• _Work order_
Set down every line below, word for word.

┌──

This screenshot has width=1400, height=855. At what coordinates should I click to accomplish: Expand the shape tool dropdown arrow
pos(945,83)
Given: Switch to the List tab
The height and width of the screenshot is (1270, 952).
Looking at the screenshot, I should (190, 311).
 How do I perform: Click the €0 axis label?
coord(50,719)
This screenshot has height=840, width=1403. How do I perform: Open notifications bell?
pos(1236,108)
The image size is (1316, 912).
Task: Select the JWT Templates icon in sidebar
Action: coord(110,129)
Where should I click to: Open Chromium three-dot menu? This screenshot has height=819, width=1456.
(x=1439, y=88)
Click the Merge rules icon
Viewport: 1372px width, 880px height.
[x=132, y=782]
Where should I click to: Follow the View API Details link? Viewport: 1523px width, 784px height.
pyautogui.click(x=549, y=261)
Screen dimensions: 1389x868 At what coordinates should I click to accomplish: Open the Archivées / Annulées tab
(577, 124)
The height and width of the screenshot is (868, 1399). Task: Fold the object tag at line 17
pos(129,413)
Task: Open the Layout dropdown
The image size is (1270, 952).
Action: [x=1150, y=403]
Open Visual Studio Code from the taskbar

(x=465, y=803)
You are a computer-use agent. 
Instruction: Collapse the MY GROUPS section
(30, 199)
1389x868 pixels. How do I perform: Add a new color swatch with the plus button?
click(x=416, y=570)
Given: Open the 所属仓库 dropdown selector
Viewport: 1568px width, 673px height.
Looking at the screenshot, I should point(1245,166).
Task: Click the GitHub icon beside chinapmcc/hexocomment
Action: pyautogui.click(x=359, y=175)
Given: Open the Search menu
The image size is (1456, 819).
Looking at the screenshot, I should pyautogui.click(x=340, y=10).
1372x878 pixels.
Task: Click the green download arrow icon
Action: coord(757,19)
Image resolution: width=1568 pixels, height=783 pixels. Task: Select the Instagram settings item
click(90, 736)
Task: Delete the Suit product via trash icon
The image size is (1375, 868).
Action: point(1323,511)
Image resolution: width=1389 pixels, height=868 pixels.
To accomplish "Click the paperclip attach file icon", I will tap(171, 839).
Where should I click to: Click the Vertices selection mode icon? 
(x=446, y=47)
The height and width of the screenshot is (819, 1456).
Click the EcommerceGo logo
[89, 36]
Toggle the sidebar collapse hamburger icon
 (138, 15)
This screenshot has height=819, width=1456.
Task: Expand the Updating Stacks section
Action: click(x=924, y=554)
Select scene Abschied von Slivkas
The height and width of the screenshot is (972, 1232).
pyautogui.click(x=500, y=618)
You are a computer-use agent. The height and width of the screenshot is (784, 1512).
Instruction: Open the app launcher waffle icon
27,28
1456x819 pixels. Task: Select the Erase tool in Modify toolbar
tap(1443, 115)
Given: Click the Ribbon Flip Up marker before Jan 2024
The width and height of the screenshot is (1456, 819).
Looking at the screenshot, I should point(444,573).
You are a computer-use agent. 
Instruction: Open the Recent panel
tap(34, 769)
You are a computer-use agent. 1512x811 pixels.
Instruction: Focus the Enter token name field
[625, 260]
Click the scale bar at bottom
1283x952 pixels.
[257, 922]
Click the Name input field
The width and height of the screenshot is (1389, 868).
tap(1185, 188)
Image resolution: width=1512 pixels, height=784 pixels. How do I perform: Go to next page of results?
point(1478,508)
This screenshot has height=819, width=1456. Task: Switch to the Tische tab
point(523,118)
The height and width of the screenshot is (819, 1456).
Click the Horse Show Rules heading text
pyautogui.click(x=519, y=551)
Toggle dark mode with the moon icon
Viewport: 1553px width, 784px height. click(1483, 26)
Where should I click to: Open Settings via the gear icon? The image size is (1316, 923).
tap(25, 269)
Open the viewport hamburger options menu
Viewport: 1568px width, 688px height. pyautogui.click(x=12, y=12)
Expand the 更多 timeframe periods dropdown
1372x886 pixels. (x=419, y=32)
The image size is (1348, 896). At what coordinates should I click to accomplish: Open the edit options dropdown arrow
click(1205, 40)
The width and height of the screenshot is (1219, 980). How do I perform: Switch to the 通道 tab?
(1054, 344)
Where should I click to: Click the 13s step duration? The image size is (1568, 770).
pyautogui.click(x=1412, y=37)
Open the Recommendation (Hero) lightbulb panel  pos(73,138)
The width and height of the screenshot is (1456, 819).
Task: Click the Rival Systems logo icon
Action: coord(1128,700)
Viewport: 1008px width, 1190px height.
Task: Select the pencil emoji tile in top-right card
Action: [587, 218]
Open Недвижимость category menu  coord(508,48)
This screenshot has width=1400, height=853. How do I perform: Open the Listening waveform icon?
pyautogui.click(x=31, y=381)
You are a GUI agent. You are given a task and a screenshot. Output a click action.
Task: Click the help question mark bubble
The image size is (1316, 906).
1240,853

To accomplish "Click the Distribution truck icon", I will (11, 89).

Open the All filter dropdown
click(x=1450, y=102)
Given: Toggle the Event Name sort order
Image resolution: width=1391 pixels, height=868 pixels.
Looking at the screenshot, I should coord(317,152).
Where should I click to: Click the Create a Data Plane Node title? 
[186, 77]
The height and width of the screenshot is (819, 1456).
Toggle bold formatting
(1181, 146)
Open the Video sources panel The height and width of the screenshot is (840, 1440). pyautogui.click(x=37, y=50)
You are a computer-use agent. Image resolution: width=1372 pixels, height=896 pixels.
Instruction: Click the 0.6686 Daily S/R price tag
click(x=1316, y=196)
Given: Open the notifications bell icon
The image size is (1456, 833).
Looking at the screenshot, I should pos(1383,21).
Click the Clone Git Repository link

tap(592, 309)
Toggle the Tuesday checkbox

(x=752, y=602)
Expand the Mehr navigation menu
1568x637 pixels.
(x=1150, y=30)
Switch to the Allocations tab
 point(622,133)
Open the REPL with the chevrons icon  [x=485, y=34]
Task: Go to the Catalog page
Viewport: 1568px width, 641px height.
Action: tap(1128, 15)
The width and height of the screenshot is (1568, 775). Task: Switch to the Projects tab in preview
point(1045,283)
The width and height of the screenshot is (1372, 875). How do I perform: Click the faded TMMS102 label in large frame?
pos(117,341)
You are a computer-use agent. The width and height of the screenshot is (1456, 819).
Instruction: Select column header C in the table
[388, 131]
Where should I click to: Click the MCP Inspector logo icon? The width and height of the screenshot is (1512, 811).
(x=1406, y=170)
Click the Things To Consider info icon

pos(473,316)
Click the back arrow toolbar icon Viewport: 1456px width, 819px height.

└──

• _Task solution_
This screenshot has width=1400, height=855. At what coordinates should I click to accomplish: Expand the shape tool dropdown arrow
pos(945,83)
Given: Switch to the List tab
The height and width of the screenshot is (1270, 952).
Looking at the screenshot, I should (190, 311).
 How do I perform: Click the €0 axis label?
coord(50,719)
This screenshot has height=840, width=1403. How do I perform: Open notifications bell?
pos(1236,108)
The image size is (1316, 912).
Task: Select the JWT Templates icon in sidebar
Action: coord(110,129)
Where should I click to: Open Chromium three-dot menu? This screenshot has height=819, width=1456.
(x=1439, y=88)
Click the Merge rules icon
Viewport: 1372px width, 880px height.
[x=132, y=782]
Where should I click to: Follow the View API Details link? Viewport: 1523px width, 784px height.
pyautogui.click(x=549, y=261)
Screen dimensions: 1389x868 At what coordinates should I click to accomplish: Open the Archivées / Annulées tab
(577, 124)
The height and width of the screenshot is (868, 1399). Task: Fold the object tag at line 17
pos(129,413)
Task: Open the Layout dropdown
The image size is (1270, 952).
Action: [x=1150, y=403]
Open Visual Studio Code from the taskbar

(x=465, y=803)
You are a computer-use agent. 
Instruction: Collapse the MY GROUPS section
(30, 199)
1389x868 pixels. How do I perform: Add a new color swatch with the plus button?
click(x=416, y=570)
Given: Open the 所属仓库 dropdown selector
Viewport: 1568px width, 673px height.
Looking at the screenshot, I should point(1245,166).
Task: Click the GitHub icon beside chinapmcc/hexocomment
Action: pyautogui.click(x=359, y=175)
Given: Open the Search menu
The image size is (1456, 819).
Looking at the screenshot, I should pyautogui.click(x=340, y=10).
1372x878 pixels.
Task: Click the green download arrow icon
Action: coord(757,19)
Image resolution: width=1568 pixels, height=783 pixels. Task: Select the Instagram settings item
click(90, 736)
Task: Delete the Suit product via trash icon
The image size is (1375, 868).
Action: point(1323,511)
Image resolution: width=1389 pixels, height=868 pixels.
To accomplish "Click the paperclip attach file icon", I will tap(171, 839).
Where should I click to: Click the Vertices selection mode icon? 
(x=446, y=47)
The height and width of the screenshot is (819, 1456).
Click the EcommerceGo logo
[89, 36]
Toggle the sidebar collapse hamburger icon
 (138, 15)
This screenshot has height=819, width=1456.
Task: Expand the Updating Stacks section
Action: click(x=924, y=554)
Select scene Abschied von Slivkas
The height and width of the screenshot is (972, 1232).
pyautogui.click(x=500, y=618)
You are a computer-use agent. The height and width of the screenshot is (784, 1512).
Instruction: Open the app launcher waffle icon
27,28
1456x819 pixels. Task: Select the Erase tool in Modify toolbar
tap(1443, 115)
Given: Click the Ribbon Flip Up marker before Jan 2024
The width and height of the screenshot is (1456, 819).
Looking at the screenshot, I should point(444,573).
You are a computer-use agent. 
Instruction: Open the Recent panel
tap(34, 769)
You are a computer-use agent. 1512x811 pixels.
Instruction: Focus the Enter token name field
[625, 260]
Click the scale bar at bottom
1283x952 pixels.
[257, 922]
Click the Name input field
The width and height of the screenshot is (1389, 868).
tap(1185, 188)
Image resolution: width=1512 pixels, height=784 pixels. How do I perform: Go to next page of results?
point(1478,508)
This screenshot has height=819, width=1456. Task: Switch to the Tische tab
point(523,118)
The height and width of the screenshot is (819, 1456).
Click the Horse Show Rules heading text
pyautogui.click(x=519, y=551)
Toggle dark mode with the moon icon
Viewport: 1553px width, 784px height. click(1483, 26)
Where should I click to: Open Settings via the gear icon? The image size is (1316, 923).
tap(25, 269)
Open the viewport hamburger options menu
Viewport: 1568px width, 688px height. pyautogui.click(x=12, y=12)
Expand the 更多 timeframe periods dropdown
1372x886 pixels. (x=419, y=32)
The image size is (1348, 896). At what coordinates should I click to accomplish: Open the edit options dropdown arrow
click(1205, 40)
The width and height of the screenshot is (1219, 980). How do I perform: Switch to the 通道 tab?
(1054, 344)
Where should I click to: Click the 13s step duration? The image size is (1568, 770).
pyautogui.click(x=1412, y=37)
Open the Recommendation (Hero) lightbulb panel  pos(73,138)
The width and height of the screenshot is (1456, 819).
Task: Click the Rival Systems logo icon
Action: coord(1128,700)
Viewport: 1008px width, 1190px height.
Task: Select the pencil emoji tile in top-right card
Action: [587, 218]
Open Недвижимость category menu  coord(508,48)
This screenshot has width=1400, height=853. How do I perform: Open the Listening waveform icon?
pyautogui.click(x=31, y=381)
You are a GUI agent. You are given a task and a screenshot. Output a click action.
Task: Click the help question mark bubble
The image size is (1316, 906).
1240,853

To accomplish "Click the Distribution truck icon", I will (11, 89).

Open the All filter dropdown
click(x=1450, y=102)
Given: Toggle the Event Name sort order
Image resolution: width=1391 pixels, height=868 pixels.
Looking at the screenshot, I should coord(317,152).
Where should I click to: Click the Create a Data Plane Node title? 
[186, 77]
The height and width of the screenshot is (819, 1456).
Toggle bold formatting
(1181, 146)
Open the Video sources panel The height and width of the screenshot is (840, 1440). pyautogui.click(x=37, y=50)
You are a computer-use agent. Image resolution: width=1372 pixels, height=896 pixels.
Instruction: Click the 0.6686 Daily S/R price tag
click(x=1316, y=196)
Given: Open the notifications bell icon
The image size is (1456, 833).
Looking at the screenshot, I should pos(1383,21).
Click the Clone Git Repository link

tap(592, 309)
Toggle the Tuesday checkbox

(x=752, y=602)
Expand the Mehr navigation menu
1568x637 pixels.
(x=1150, y=30)
Switch to the Allocations tab
 point(622,133)
Open the REPL with the chevrons icon  [x=485, y=34]
Task: Go to the Catalog page
Viewport: 1568px width, 641px height.
Action: tap(1128, 15)
The width and height of the screenshot is (1568, 775). Task: Switch to the Projects tab in preview
point(1045,283)
The width and height of the screenshot is (1372, 875). How do I perform: Click the faded TMMS102 label in large frame?
pos(117,341)
You are a computer-use agent. The width and height of the screenshot is (1456, 819).
Instruction: Select column header C in the table
[388, 131]
Where should I click to: Click the MCP Inspector logo icon? The width and height of the screenshot is (1512, 811).
(x=1406, y=170)
Click the Things To Consider info icon

pos(473,316)
Click the back arrow toolbar icon Viewport: 1456px width, 819px height.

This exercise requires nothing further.